La realidad plástica del lenguaje será siempre mucho más moldeada que la
otra, aquella que, es probable, a nuestra especie no terminará de revelársele,
que ya estará nuestra especie, como tantas otras, en el olvido. Ella y su
engañoso instrumento habrán fracasado en su asalto.
Mientras tanto, nos queda ese propósito y ese destino probable. Un sentido
como éste, entre los miles de sentidos que guarda un solo verso, fue tal vez el
que hizo grabar en la primera de las doce tabletas de arcilla que representan
el Cantar de Gilgamesh, versión escrita quizás de una epopeya oral mucho más
antigua, su ignorado autor, gobernante, hombre de armas o sacerdote del injusto
dios Enlil:
El fue sabio entre los sabios,
penetró los misterios, supo el secreto de cuanto estaba oculto,
reveló cuanto hubo en los días pasados, antes del Diluvio.
Su vida fue un largo viaje, aprendió sufriendo...
Con variaciones, estas características asignadas a un héroe son en nuestros
días asignadas a los poetas o al menos, eso se espera que obtengan en su largo
viaje. Tomás Carlyle dice que los hombres siguen una secuencia de
decadencia; son primero el héroe guerrero, luego el profeta, después
el escritor. Todo escritor encuentra grata esta
ascendencia.
El esfuerzo por alcanzar este sueño de penetrar los misterios y conocer los
secretos de cuanto se encuentra oculto, lo realiza el escritor por un camino
que es, además, su única arma en el trayecto y también su meta última. Tal es
el lenguaje. De su elección del mismo dependerá entonces por dónde quiere
llegar el escritor, con qué poder y a dónde. También, su cuándo.
Este, como todos los libros, tiene ya marcado el lugar de su arribo. En
otro tiempo era lícito decir que desde la primera línea, por eso sonará
demasiado determinista a los desasosegados partidarios de las fórmulas que
determinan el valor de lo presente, así que omitiremos nombrarlo.

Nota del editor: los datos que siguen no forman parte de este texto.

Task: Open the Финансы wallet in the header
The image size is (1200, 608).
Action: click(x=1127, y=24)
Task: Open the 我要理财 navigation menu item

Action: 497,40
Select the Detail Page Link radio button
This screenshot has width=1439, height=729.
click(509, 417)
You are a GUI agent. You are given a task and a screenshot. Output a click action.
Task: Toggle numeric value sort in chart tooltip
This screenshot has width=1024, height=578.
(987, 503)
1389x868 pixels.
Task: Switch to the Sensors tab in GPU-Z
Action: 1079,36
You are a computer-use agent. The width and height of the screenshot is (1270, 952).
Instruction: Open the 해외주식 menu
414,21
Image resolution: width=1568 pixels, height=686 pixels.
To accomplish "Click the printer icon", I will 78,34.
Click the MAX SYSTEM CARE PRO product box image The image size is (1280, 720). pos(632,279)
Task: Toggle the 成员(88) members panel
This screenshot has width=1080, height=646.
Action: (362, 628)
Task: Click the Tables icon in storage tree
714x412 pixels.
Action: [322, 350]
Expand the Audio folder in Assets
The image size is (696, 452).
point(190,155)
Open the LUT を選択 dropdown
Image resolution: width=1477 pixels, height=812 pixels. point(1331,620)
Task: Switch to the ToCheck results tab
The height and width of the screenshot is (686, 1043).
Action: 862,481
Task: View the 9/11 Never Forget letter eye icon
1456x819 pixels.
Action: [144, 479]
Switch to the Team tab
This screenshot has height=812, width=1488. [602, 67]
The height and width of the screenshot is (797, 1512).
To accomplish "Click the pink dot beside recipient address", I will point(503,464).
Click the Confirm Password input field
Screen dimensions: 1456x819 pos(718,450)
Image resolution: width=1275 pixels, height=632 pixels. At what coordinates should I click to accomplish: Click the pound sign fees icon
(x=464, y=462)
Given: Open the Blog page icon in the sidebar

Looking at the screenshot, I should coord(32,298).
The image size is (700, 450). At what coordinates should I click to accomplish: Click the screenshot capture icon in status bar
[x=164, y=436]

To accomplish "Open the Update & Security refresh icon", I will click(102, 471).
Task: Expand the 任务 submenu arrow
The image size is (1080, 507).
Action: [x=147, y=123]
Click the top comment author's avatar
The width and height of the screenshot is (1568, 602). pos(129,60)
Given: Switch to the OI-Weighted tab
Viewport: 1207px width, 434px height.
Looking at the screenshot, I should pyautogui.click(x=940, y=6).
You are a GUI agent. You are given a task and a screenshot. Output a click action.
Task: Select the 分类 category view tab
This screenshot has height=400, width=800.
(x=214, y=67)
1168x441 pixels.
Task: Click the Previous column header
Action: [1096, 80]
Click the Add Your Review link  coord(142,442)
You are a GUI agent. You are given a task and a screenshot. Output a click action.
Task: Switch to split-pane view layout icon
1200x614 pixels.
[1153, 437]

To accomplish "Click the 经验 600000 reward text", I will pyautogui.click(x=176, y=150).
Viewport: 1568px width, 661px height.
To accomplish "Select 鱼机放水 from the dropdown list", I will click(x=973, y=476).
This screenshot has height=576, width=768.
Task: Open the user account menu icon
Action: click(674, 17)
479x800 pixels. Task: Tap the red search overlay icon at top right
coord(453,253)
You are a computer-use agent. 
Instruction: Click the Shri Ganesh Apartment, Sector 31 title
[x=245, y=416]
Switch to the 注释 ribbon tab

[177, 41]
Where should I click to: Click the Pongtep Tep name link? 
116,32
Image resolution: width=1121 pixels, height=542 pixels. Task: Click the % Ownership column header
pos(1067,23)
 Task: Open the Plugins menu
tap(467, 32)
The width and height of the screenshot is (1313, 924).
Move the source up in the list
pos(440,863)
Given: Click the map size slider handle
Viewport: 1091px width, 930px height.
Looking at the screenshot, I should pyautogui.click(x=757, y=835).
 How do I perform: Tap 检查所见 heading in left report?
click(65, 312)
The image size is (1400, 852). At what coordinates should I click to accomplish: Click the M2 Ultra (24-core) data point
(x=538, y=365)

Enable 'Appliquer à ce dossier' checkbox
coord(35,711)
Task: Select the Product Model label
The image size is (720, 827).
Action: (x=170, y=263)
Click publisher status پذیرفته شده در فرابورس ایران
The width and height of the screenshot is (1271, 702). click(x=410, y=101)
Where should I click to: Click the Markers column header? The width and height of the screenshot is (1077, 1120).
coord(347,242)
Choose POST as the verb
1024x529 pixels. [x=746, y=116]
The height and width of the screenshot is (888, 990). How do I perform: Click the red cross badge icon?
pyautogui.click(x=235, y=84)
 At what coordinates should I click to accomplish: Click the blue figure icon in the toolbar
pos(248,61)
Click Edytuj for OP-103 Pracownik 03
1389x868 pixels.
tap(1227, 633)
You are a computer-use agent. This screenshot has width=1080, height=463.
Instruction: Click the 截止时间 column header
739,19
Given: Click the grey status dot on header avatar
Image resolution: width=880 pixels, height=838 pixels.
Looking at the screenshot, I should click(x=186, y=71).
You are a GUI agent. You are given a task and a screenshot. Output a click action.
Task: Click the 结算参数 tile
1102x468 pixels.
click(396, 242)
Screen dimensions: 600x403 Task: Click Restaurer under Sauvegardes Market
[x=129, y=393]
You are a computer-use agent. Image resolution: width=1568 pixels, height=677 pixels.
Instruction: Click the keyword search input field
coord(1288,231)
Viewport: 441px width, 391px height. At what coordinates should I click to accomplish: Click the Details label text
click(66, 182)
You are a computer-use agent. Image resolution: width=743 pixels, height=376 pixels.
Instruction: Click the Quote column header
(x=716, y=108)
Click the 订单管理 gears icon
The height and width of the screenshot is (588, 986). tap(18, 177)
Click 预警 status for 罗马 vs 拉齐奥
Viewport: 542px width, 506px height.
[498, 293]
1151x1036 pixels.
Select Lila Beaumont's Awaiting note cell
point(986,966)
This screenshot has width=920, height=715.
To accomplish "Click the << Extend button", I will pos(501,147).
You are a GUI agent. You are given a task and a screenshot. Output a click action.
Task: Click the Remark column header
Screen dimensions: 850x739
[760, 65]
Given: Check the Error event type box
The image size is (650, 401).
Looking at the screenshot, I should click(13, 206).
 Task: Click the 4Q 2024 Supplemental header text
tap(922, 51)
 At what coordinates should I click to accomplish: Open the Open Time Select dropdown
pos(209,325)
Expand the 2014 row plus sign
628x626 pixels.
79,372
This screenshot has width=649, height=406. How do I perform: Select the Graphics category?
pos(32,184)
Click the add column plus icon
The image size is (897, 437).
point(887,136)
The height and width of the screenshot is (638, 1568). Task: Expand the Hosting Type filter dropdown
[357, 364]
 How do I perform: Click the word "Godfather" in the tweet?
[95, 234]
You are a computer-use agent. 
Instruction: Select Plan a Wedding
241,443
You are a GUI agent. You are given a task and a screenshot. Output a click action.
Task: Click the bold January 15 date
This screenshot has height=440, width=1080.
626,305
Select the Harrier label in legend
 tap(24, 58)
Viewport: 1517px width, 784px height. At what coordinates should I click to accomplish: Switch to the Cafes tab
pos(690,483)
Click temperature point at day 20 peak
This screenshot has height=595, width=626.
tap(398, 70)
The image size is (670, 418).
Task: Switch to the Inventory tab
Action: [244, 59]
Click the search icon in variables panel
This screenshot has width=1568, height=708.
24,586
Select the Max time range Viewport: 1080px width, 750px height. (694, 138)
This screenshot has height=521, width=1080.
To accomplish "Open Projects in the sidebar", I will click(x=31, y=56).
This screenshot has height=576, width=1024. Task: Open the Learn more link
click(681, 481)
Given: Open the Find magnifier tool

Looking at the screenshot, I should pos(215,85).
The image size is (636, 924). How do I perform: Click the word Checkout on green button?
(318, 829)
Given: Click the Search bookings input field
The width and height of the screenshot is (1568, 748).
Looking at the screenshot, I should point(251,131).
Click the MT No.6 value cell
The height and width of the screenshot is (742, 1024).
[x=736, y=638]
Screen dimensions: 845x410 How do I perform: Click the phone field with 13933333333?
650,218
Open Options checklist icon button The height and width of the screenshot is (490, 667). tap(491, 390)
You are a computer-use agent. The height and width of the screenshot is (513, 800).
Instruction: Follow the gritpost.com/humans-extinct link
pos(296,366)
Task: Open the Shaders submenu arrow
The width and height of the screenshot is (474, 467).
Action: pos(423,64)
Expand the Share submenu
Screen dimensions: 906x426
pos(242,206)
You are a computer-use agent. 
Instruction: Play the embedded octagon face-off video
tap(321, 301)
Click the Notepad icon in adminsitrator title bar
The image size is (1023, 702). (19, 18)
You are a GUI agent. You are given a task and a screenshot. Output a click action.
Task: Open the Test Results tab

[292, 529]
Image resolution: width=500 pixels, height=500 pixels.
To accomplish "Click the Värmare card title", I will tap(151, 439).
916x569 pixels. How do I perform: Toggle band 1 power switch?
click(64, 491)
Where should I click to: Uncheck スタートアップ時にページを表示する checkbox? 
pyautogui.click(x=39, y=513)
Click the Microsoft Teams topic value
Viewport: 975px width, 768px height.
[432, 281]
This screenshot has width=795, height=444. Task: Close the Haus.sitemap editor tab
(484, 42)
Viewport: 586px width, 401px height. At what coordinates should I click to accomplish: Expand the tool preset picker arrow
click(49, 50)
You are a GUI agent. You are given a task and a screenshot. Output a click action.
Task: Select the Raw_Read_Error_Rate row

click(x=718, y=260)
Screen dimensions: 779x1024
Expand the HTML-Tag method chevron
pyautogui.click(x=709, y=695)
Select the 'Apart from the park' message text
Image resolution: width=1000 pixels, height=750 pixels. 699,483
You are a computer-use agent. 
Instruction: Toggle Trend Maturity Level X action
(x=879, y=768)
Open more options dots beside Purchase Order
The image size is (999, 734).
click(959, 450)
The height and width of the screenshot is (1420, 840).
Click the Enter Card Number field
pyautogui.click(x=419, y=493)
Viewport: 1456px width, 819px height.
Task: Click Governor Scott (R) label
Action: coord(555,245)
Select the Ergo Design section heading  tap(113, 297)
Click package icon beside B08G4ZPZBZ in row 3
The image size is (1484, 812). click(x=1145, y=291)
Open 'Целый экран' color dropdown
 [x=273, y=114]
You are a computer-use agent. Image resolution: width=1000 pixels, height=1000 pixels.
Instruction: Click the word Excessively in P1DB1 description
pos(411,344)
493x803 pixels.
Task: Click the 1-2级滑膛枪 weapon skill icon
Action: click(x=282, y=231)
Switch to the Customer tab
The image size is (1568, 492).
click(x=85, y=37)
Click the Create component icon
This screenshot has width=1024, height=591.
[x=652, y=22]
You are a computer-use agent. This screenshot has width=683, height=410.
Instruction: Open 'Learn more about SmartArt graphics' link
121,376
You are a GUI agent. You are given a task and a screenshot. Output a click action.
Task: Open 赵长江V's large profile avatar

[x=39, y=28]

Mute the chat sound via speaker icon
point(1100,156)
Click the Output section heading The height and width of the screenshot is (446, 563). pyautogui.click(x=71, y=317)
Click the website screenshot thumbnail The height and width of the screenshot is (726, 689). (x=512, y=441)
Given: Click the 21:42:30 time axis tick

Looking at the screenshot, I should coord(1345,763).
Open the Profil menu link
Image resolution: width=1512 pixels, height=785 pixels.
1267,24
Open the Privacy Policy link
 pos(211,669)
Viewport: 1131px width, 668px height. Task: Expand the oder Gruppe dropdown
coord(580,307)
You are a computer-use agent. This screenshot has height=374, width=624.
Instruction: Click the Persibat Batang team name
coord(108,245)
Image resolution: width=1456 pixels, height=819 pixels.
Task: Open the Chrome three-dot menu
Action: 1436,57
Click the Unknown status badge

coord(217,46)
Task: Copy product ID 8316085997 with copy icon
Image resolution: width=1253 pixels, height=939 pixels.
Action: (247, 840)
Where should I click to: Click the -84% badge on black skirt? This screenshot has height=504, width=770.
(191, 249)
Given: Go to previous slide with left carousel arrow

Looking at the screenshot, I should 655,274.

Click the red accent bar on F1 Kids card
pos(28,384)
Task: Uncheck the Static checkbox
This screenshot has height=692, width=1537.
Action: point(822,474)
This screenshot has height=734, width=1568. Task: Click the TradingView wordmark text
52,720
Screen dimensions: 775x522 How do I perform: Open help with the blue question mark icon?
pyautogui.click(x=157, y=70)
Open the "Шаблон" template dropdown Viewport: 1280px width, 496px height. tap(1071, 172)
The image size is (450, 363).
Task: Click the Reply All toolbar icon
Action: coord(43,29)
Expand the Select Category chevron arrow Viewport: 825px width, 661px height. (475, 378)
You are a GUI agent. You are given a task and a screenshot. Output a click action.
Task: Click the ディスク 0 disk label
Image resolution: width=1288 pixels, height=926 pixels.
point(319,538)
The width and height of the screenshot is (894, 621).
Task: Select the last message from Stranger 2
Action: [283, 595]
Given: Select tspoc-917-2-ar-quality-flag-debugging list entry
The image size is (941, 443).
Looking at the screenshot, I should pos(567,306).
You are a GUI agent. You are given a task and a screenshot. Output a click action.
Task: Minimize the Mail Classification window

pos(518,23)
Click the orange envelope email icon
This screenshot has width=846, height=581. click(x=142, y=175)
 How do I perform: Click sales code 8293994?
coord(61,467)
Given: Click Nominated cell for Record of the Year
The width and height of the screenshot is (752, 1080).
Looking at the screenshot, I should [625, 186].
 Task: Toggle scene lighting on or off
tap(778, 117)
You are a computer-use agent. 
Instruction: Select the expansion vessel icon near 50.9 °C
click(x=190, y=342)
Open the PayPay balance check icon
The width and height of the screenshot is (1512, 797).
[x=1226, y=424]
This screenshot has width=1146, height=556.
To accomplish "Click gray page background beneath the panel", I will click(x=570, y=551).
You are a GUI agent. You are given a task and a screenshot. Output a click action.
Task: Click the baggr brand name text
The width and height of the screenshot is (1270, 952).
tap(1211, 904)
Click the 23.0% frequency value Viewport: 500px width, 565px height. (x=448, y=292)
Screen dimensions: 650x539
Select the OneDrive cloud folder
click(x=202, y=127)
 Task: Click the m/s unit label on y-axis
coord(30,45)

Estimativamente, pienso que ha llegado allí, a ese sector de la realidad del
lenguaje, con el lenguaje que debía usar. Como lo hizo el primer libro y como
lo hará el último.
Luís Benítez
Buenos Aires, invierno de 1987
*
”La Realidad,
El Lenguaje”, texto de Luis Benítez a modo de Introducción de la primera
edición del libro “Obras completas en verso hasta acá” de Rolando Revagliatti
(Ediciones Filofalsía, Buenos Aires, 1988).